Pavel Pavlovitch était rayonnant de joie.

– Alors, vous ne viendrez pas! s'écria-t-il.

– Mais non, je ne viendrai pas, je ne viendrai pas! fit Veltchaninov, avec un sourire joyeux.

Il ne comprenait pas pourquoi tout cela lui semblait prodigieusement comique, mais plus il allait, plus il s'en amusait.

– Bien sûr?… vous parlez sérieusement?

Et Pavel Pavlovitch sursauta d'impatience et d'inquiétude.

– Je vous ai dit que je n'irai pas; le drôle d'homme que vous êtes!

– Mais alors, que dirai-je?… Comment expliquerai-je à Olympiada Semenovna, à la fin de la semaine, quand elle verra que vous ne venez pas, quand elle vous attendra?

– La belle affaire! Vous direz que je me suis cassé la jambe, ou n'importe quoi!

– Elle ne le croira pas! fit Pavel Pavlovitch d'une voix gémissante.

– Et elle vous grondera? reprit Veltchaninov, toujours souriant.

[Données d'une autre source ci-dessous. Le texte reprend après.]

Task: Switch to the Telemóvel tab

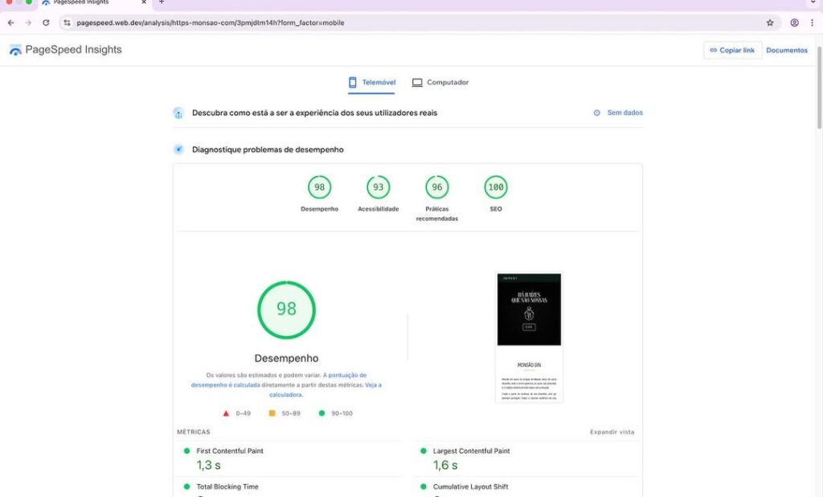Action: pos(371,82)
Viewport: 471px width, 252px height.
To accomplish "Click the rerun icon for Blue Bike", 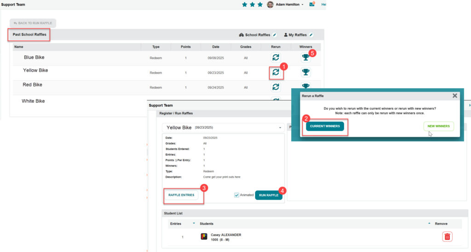I will click(276, 57).
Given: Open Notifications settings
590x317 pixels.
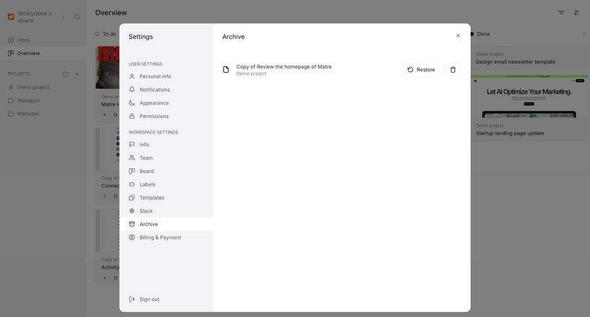Looking at the screenshot, I should pos(154,90).
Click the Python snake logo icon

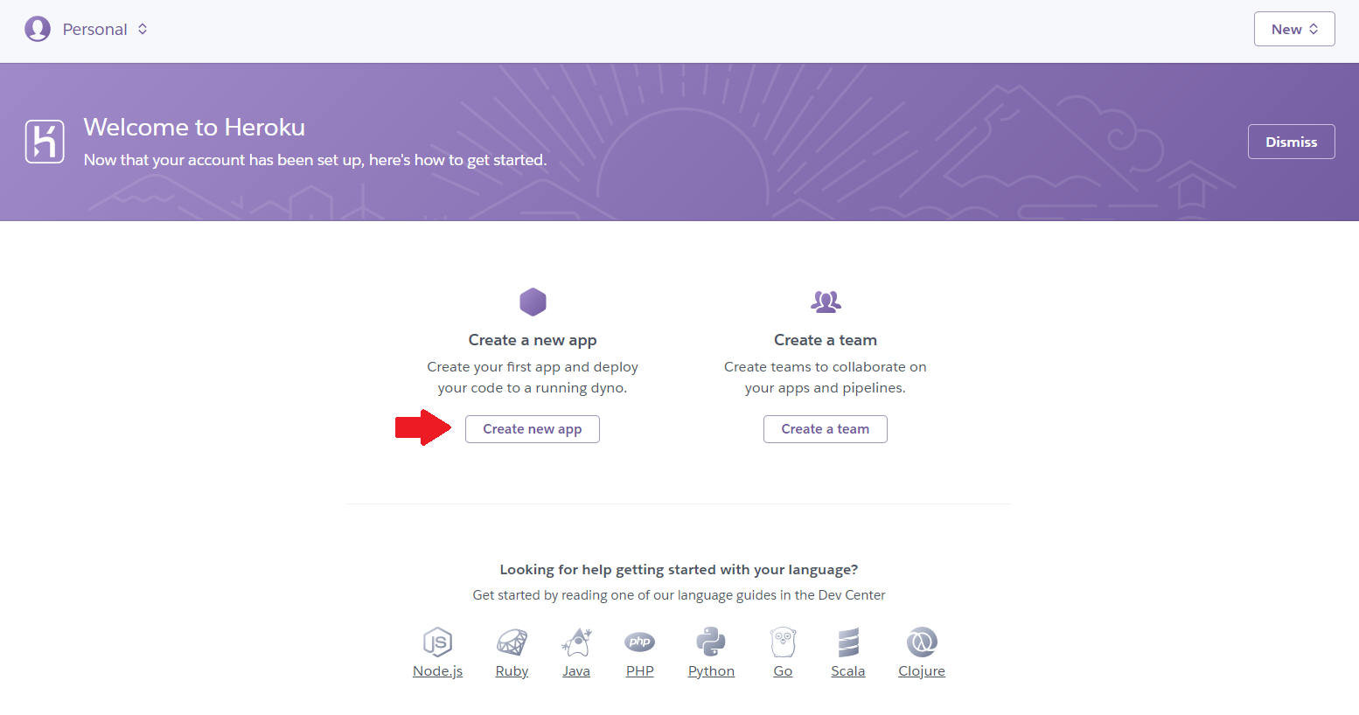[x=711, y=642]
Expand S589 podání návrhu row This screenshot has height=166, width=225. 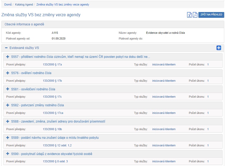click(8, 138)
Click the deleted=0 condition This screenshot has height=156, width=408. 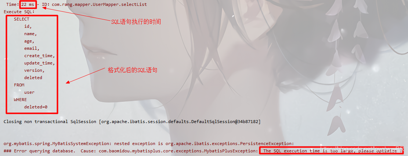(36, 107)
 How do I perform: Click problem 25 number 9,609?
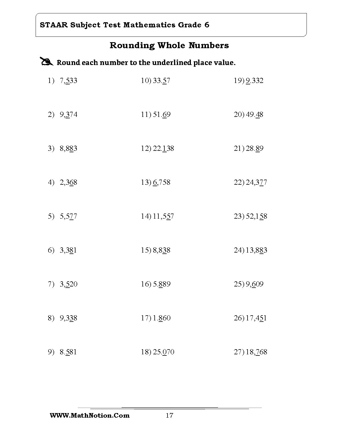click(x=255, y=284)
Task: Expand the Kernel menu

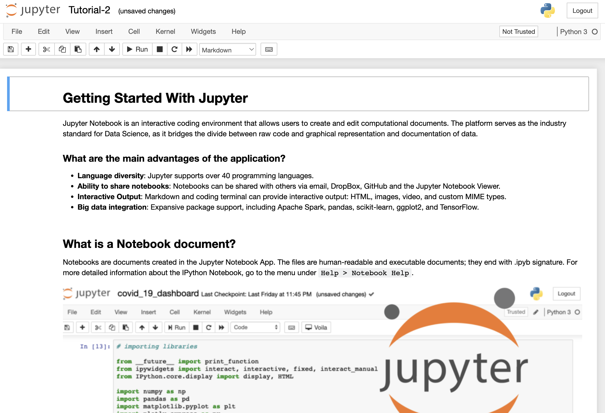Action: (165, 31)
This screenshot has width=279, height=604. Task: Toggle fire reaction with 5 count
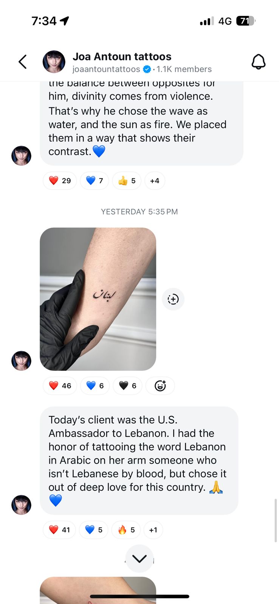pyautogui.click(x=126, y=530)
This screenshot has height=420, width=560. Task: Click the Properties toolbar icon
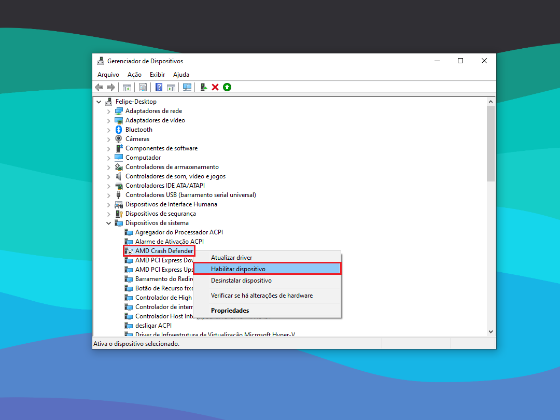click(x=143, y=87)
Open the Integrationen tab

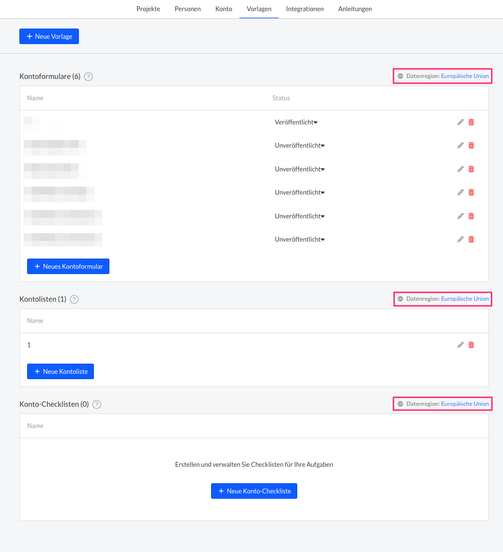(305, 9)
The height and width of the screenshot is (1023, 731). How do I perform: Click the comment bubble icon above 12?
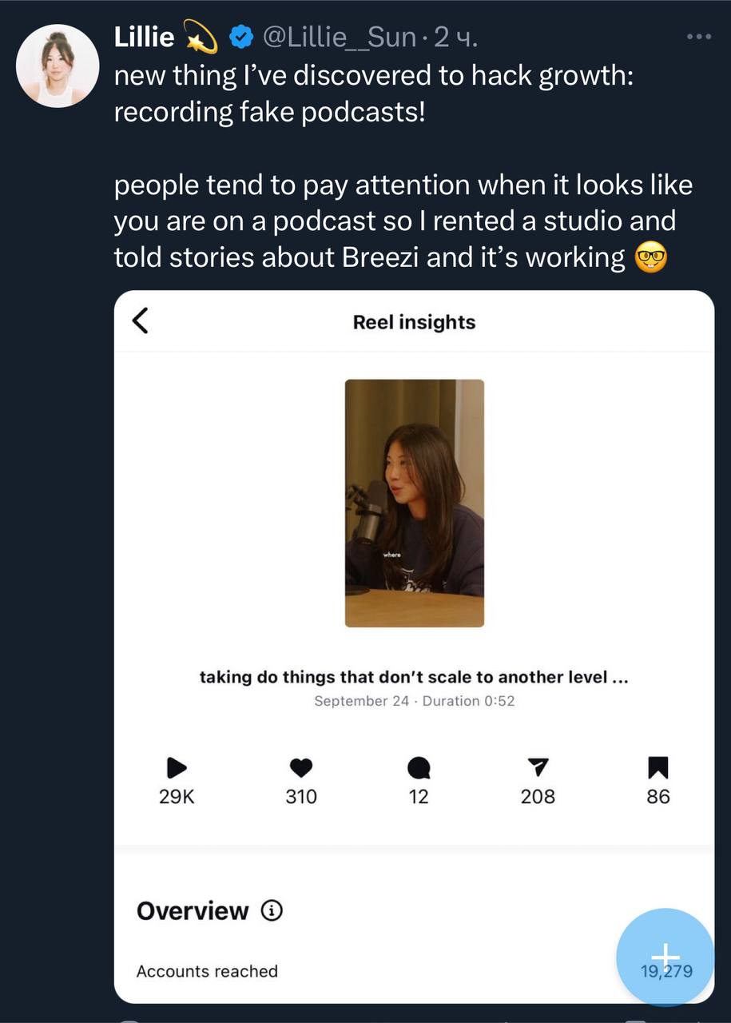[x=419, y=768]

Mais vraiment, mon pauvre ami, il me semble que vous tremblez devant votre charmante femme, hein?

Pavel Pavlovitch fit ce qu'il put pour sourire, mais n'y parvint pas. Que Veltchaninov eût promis de ne pas venir, c'était très bien; mais qu'il se permît de plaisanter familièrement sur le compte de sa femme, c'était inadmissible; Pavel Pavlovitch s'assombrit; Veltchaninov s'en aperçut. Cependant on venait de sonner le second coup de cloche: une petite voix perçante sortit d’un wagon, appelant impatiemment Pavel Pavlovitch. Celui-ci s'agita sur place mais ne se rendit pas encore à l’appel: il était clair qu'il attendait encore quelque chose de Veltchaninov; sans aucun doute, une nouvelle promesse de ne pas venir.

– De quelle famille est votre femme? demanda Veltchaninov, comme s'il ne s'apercevait pas de l'inquiétude de Pavel Pavlovitch.

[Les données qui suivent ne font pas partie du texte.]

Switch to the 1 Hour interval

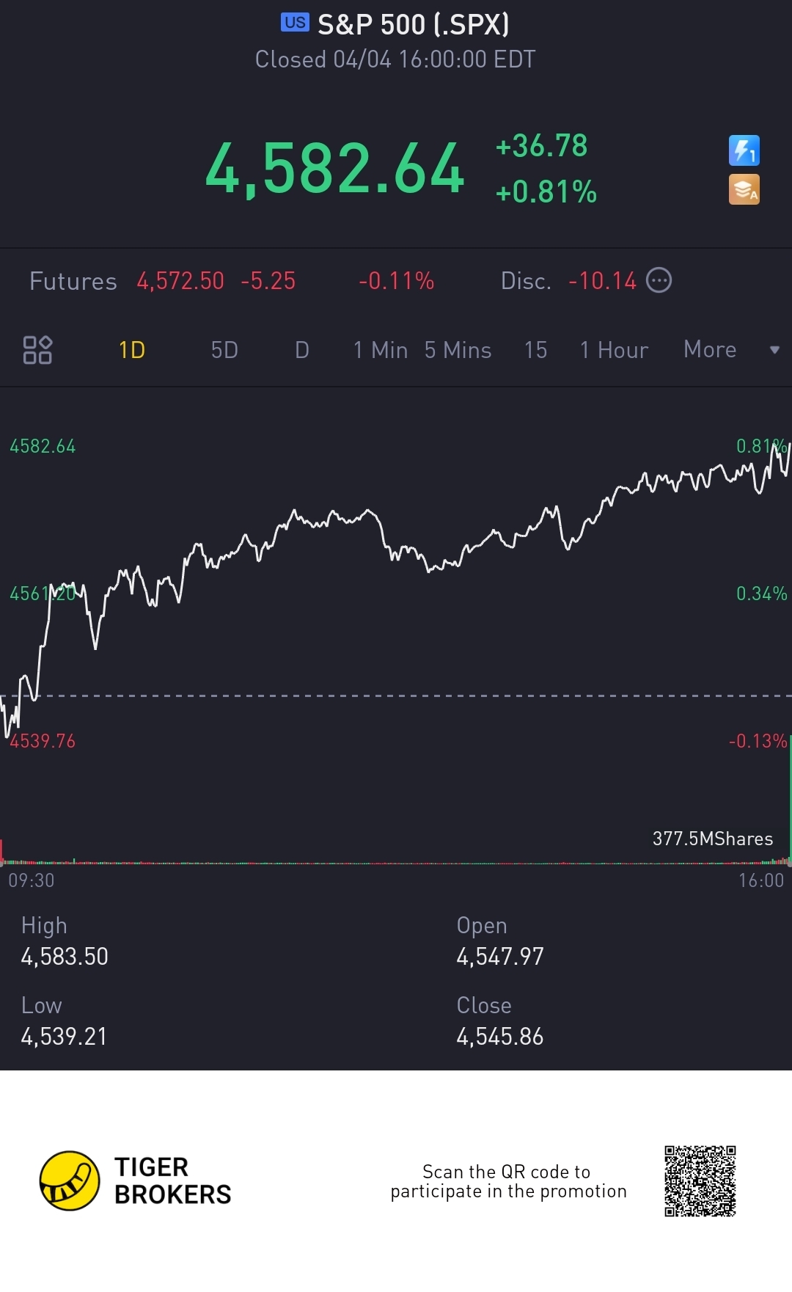pos(614,350)
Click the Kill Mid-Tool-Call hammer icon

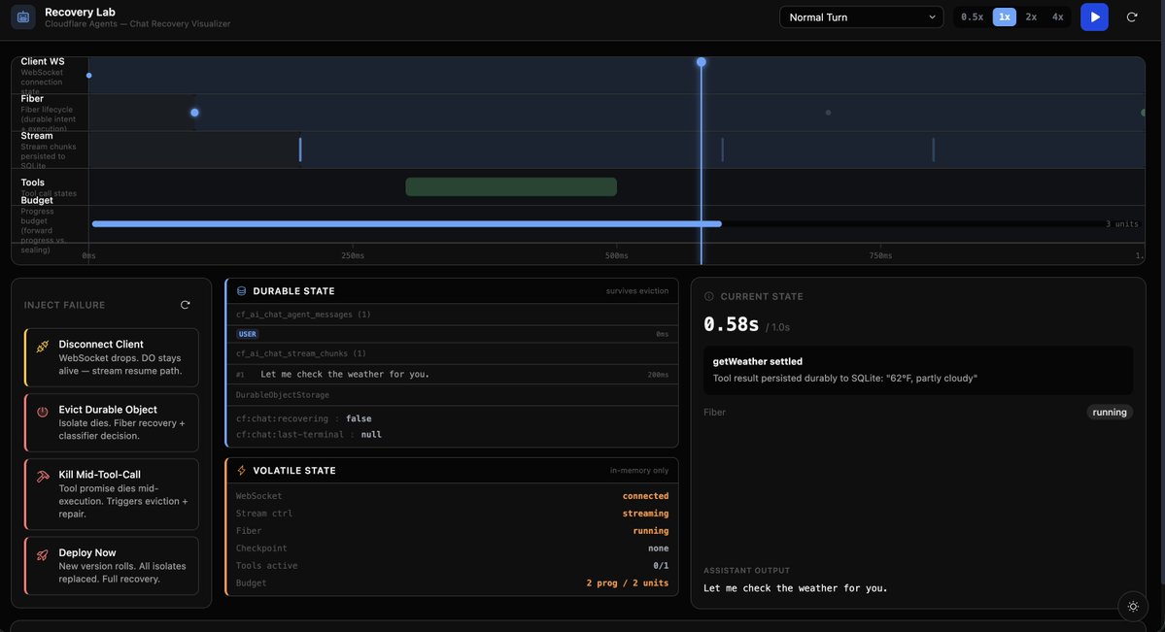43,477
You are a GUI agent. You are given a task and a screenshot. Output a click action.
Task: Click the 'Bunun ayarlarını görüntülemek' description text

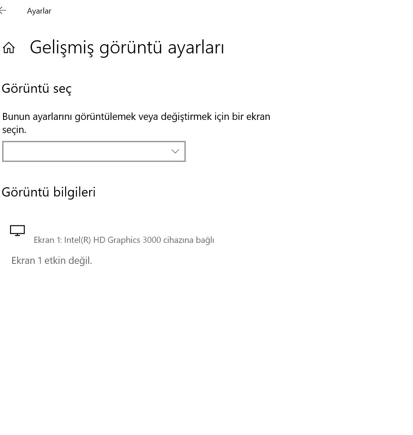coord(136,116)
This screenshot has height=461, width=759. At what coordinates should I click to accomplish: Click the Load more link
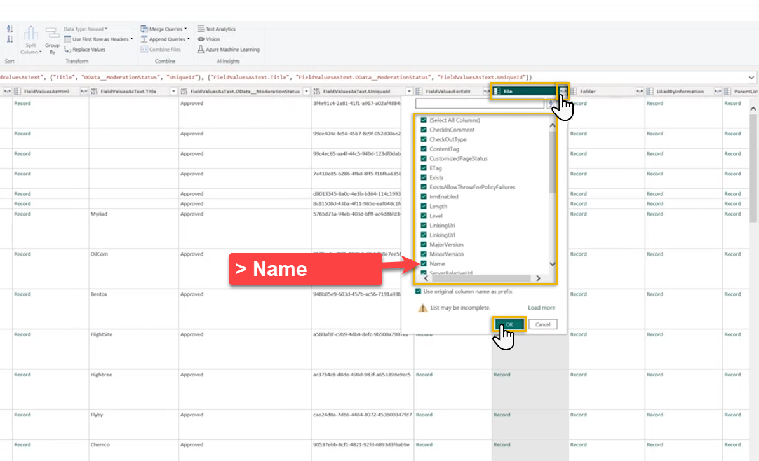541,308
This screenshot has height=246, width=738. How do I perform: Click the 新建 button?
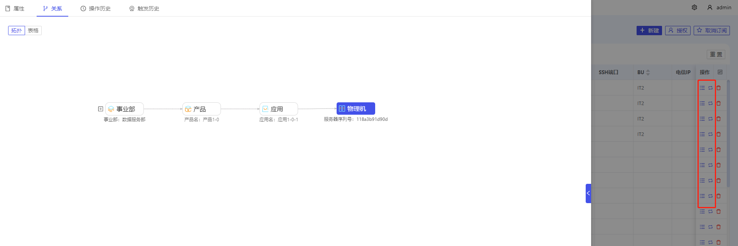coord(649,31)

– C'est la fille de notre pope, répondit l'autre en regardant d'un œil inquiet vers son wagon.

– Oui, je vois bien, c'est pour sa beauté que vous l’avez épousée.

Pavel Pavlovitch s'assombrit de nouveau.

– Et qu'est-ce donc que ce Mitinka?

– C'est un parent éloigné, de mon côté, le fils d'une cousine germaine qui est morte. Il s'appelle Goloubtchikov. On l'a chassé du service à cause d'une histoire; il vient d'y rentrer; c'est nous qui l'avons équipé… C'est un pauvre jeune homme qui n'a pas eu de chance…

«C'est bien cela, tout à fait cela; tout y est, songea Veltchaninov.»

– Pavel Pavlovitch! fit de nouveau la voix qui venait du wagon, mais cette fois sur un mode plus aigu.

– Pa…el Pa…litch! répéta une autre voix, une voix d'ivrogne.

Pavel Pavlovitch s'agita, se trémoussa, mais Veltchaninov le saisit vivement par le bras et le tint immobile.

– Voulez-vous que j'aille sur-le-champ raconter à votre femme que vous avez voulu m'assassiner? hein?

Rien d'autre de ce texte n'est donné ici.